Al coro delle condanne si aggiunge anche il Circolo “Naccari” del Partito della Rifondazione Comunista, che in una nota «esprime la propria ferma condanna rispetto all’aggressione di stampo squadrista alla sede del PD della nostra città». Secondo il circolo, «questi episodi di violenza contro sedi politiche e sindacali sono sempre più frequenti e mostrano il vero volto delle forze che si richiamano al fascismo, al razzismo, al militarismo ed al patriarcato». Per prevenire nuovi attacchi, Rifondazione chiede «la massima vigilanza democratica di tutti coloro che si richiamano ai valori costituzionali» e auspica che «i responsabili vengano individuati al più presto e che le istituzioni agiscano per fermare sul nascere azioni e ideologie che vogliono riportare indietro il nostro Paese, ad un triste passato già sconfitto dalla storia».

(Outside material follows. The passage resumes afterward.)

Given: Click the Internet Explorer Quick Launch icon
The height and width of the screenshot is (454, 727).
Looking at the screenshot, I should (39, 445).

Azione Genova esprime «piena solidarietà al Partito Democratico di Chiavari per il grave atto vandalico che ha colpito la loro sede. Si tratta di un gesto inaccettabile, che offende non solo una forza politica ma l’intera comunità democratica del nostro territorio. Condanniamo con fermezza ogni forma di violenza, intimidazione o attacco nei confronti di partiti, associazioni e luoghi di partecipazione civile. Ribadiamo l’importanza di tutelare gli spazi democratici e di garantire che tutte le opinioni possano essere espresse liberamente, senza timori né minacce».
La nota è firmata da Azione Genova e Azione Tigullio.

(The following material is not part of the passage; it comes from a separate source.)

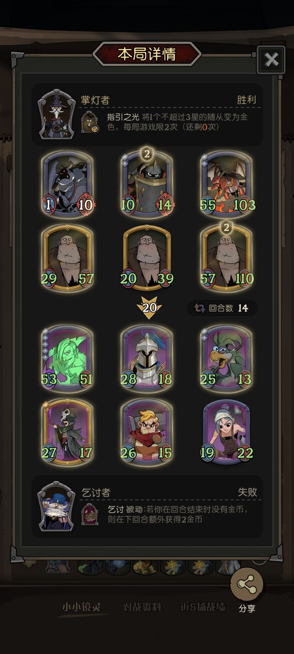Screen dimensions: 294x654
Task: Tap the 指引之光 lantern skill icon
Action: coord(90,122)
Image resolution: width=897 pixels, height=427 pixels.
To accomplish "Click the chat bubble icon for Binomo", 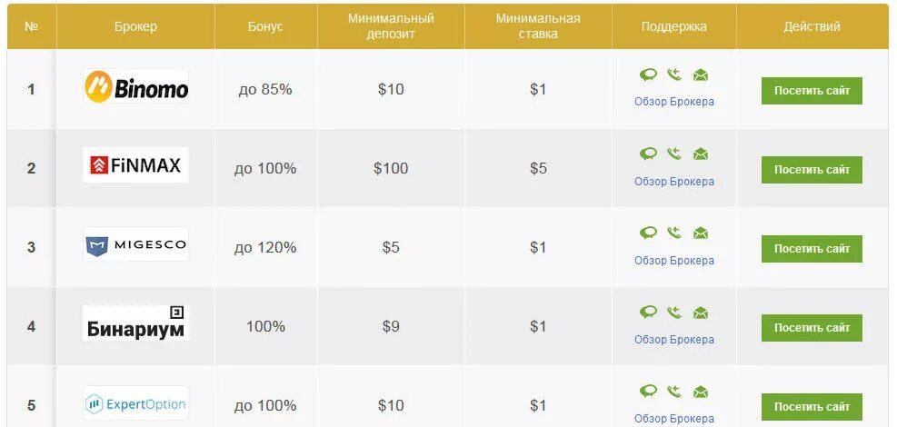I will pyautogui.click(x=648, y=74).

Alleanza Verdi e Sinistra «esprime la propria vicinanza e piena solidarietà al Partito Democratico di Chiavari per il grave episodio avvenuto nella notte, che ha colpito la sua sede con danneggiamenti e intimidazioni squadriste di stampo fascista. Condanniamo con fermezza qualunque gesto volto a colpire spazi di partecipazione democratica e a diffondere messaggi che richiamano ideologie autoritarie che il nostro Paese ha superato con fatica. La tutela dei luoghi del confronto politico è fondamentale per la salute della nostra democrazia e non può essere messa in discussione da comportamenti violenti o provocatori».
Il comunicato è sottoscritto da Selena Candia, capogruppo regionale AVS, Jan Casella, consigliere regionale AVS, e dalle segreterie regionali e provinciali di AVS.

Le liste civiche Orgoglio Liguria e Vince Liguria – Noi Moderati dichiarano: «Piena solidarietà al Pd di Chiavari: la politica non deve vivere di violenza, ma di partecipazione, dialogo e rispetto. Difendere questi valori è un dovere comune, soprattutto quando qualcuno tenta di minarli con atti vigliacchi. Chi usa la forza per intimidire si pone fuori dal confronto democratico. Atti vandalici, come quelli subiti dalla sede del Pd di Chiavari, non appartengono alla democrazia e confidiamo nelle indagini delle forze dell’ordine per far piena luce sull’accaduto e individuare rapidamente i responsabili».
La nota è firmata da Giovanni Boitano, capogruppo di Orgoglio Liguria, con Marco Frascatore e Walter Sorriento, e da Matteo Campora, capogruppo di Vince Liguria – Noi Moderati, con Alessandro Bozzano e Federico Bogliolo.

«Condanno con assoluta fermezza il vile atto vandalico che ha colpito la sede del Partito Democratico di Chiavari. Episodi di questo genere non hanno alcuna giustificazione e rappresentano un attacco alla vita democratica e al confronto politico civile», afferma il segretario regionale di Forza Italia, Carlo Bagnasco.
«La politica è dialettica, anche aspra, ma deve sempre svolgersi nel rispetto delle persone, delle idee e delle sedi che le rappresentano. La violenza e l’intimidazione sono estranee alla democrazia e vanno respinte senza ambiguità. A nome di Forza Italia Liguria – conclude – esprimo piena solidarietà ai rappresentanti del Partito Democratico di Chiavari, auspicando che episodi simili vengano rapidamente chiariti e che si continui a lavorare per un clima di rispetto e responsabilità, nell’interesse delle nostre comunità».

«Gli atti vandalici che hanno colpito la sezione del Pd di Chiavari sono ignobili e vergognosi. La Cgil del Tigullio e di Genova, nell’esprimere solidarietà e vicinanza alle compagne e ai compagni del Partito Democratico, auspica che quanto prima le forze dell’ordine facciano luce su quanto accaduto e individuino i responsabili di un gesto così meschino».
Così in una nota Cgil Genova e Tigullio.